*SET TASK*:
Quote the entries word for word, starting at the line containing "The height and" and ending after the line containing "tab in properties". Omit the pictures.

*TASK DATA*:
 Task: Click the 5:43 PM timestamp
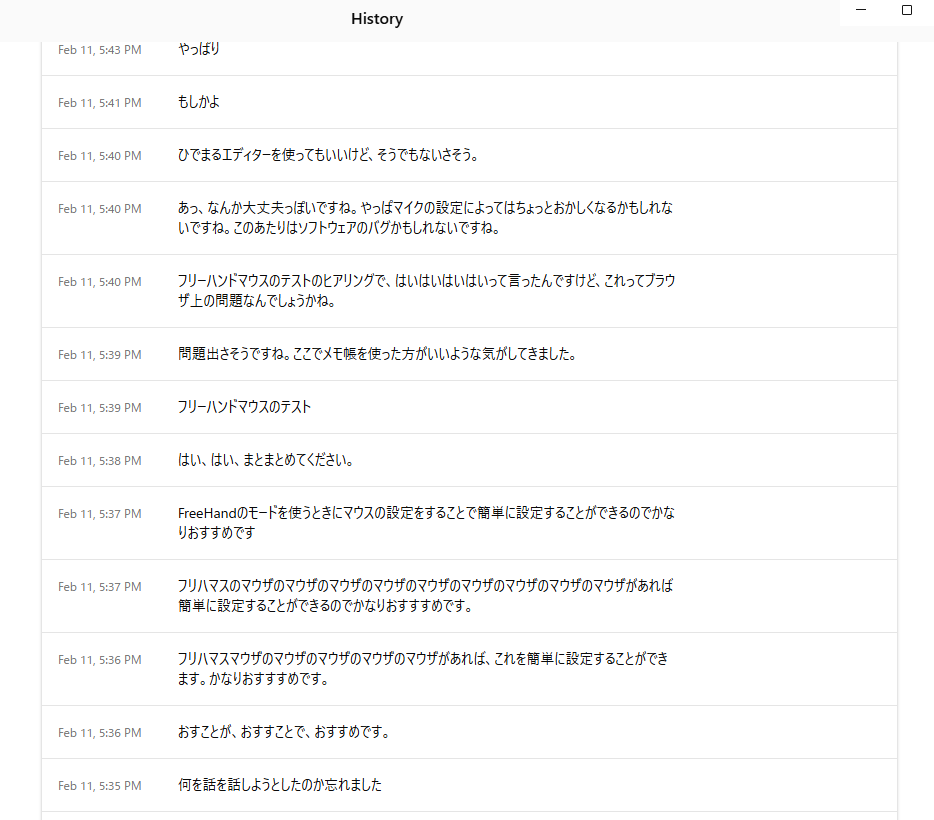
==
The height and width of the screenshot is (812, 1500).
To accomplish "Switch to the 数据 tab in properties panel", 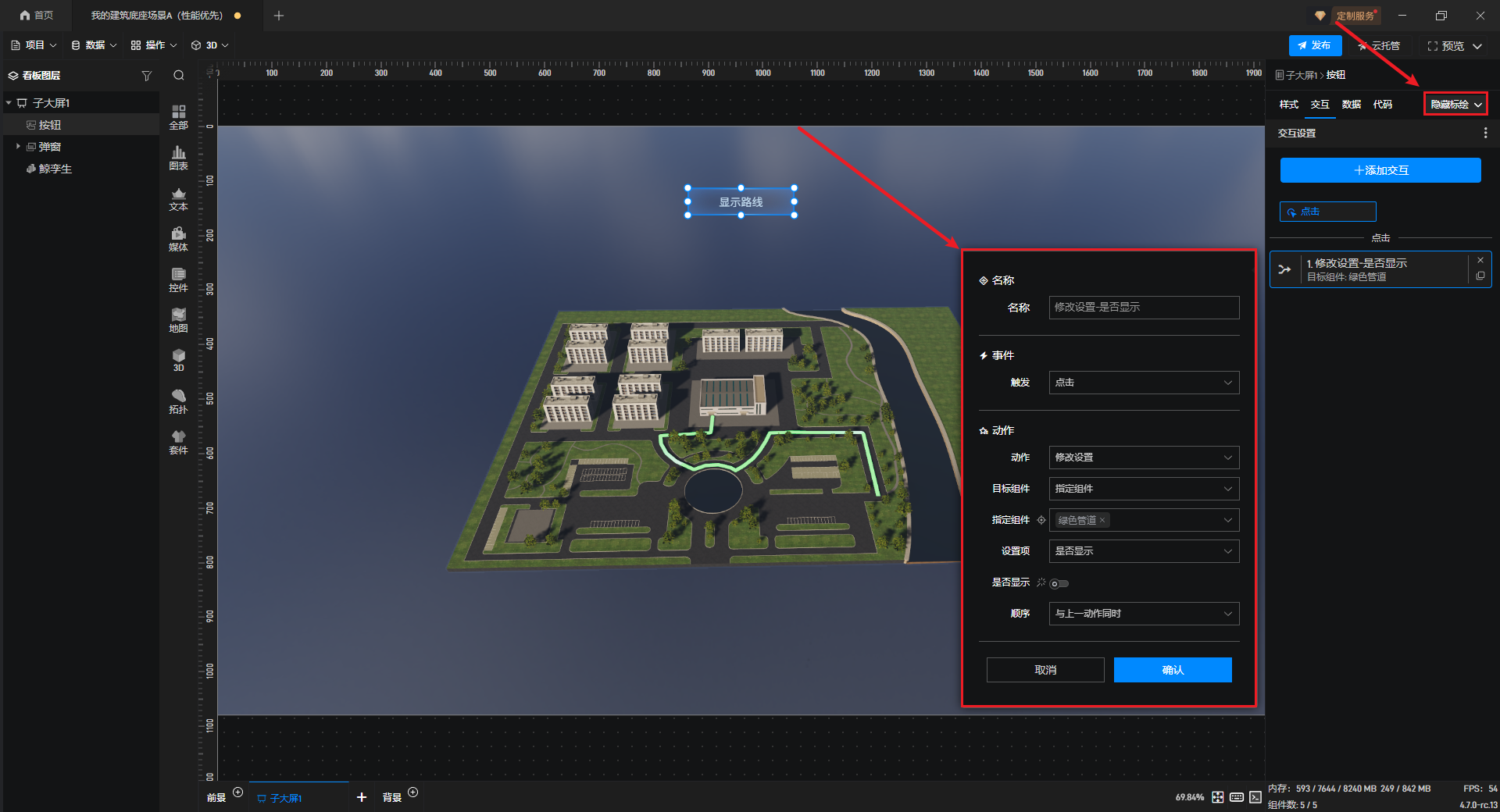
---
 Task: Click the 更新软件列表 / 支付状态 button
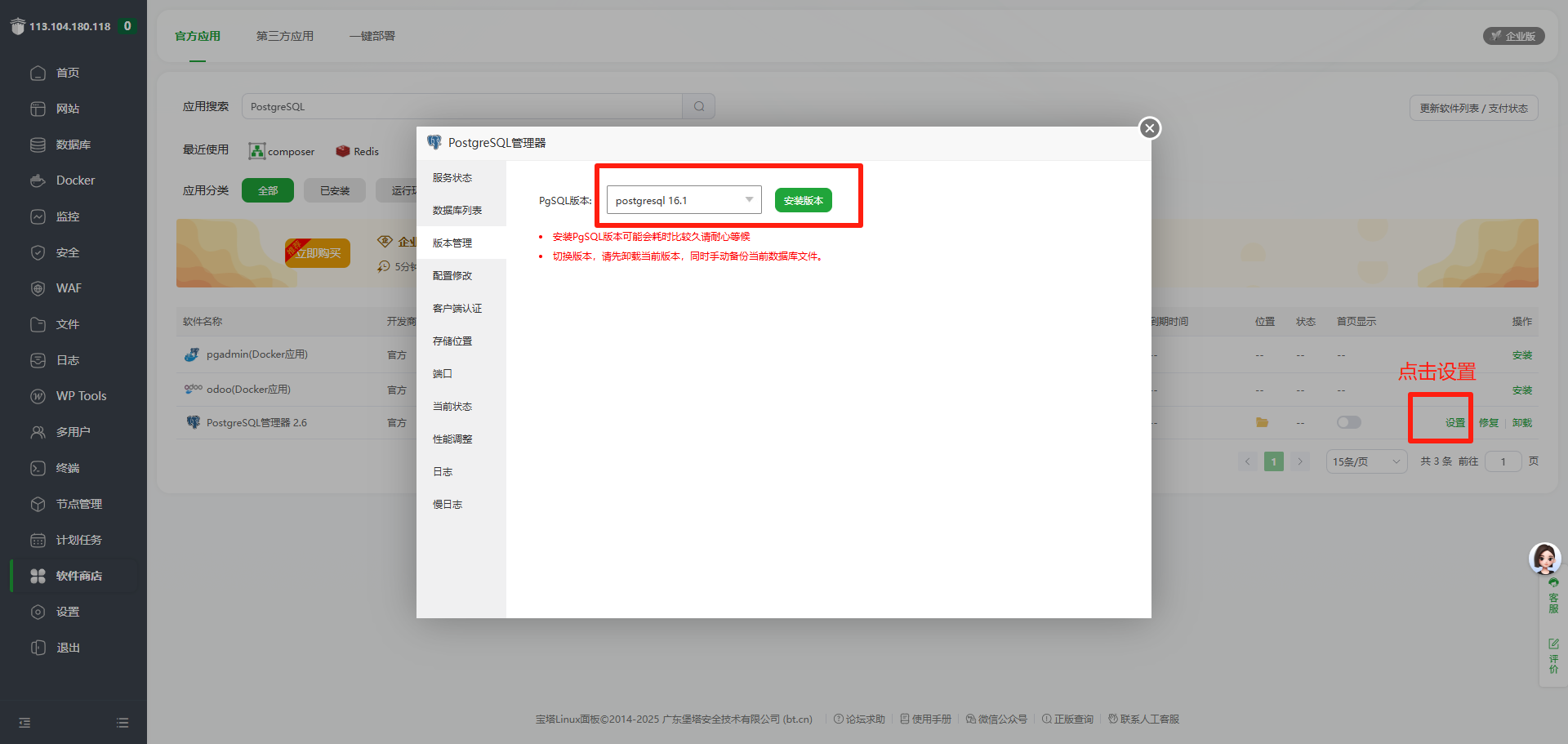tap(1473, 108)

*SOLUTION TO THIS PROBLEM*:
The height and width of the screenshot is (812, 1500).
To accomplish "Switch to the 数据 tab in properties panel", 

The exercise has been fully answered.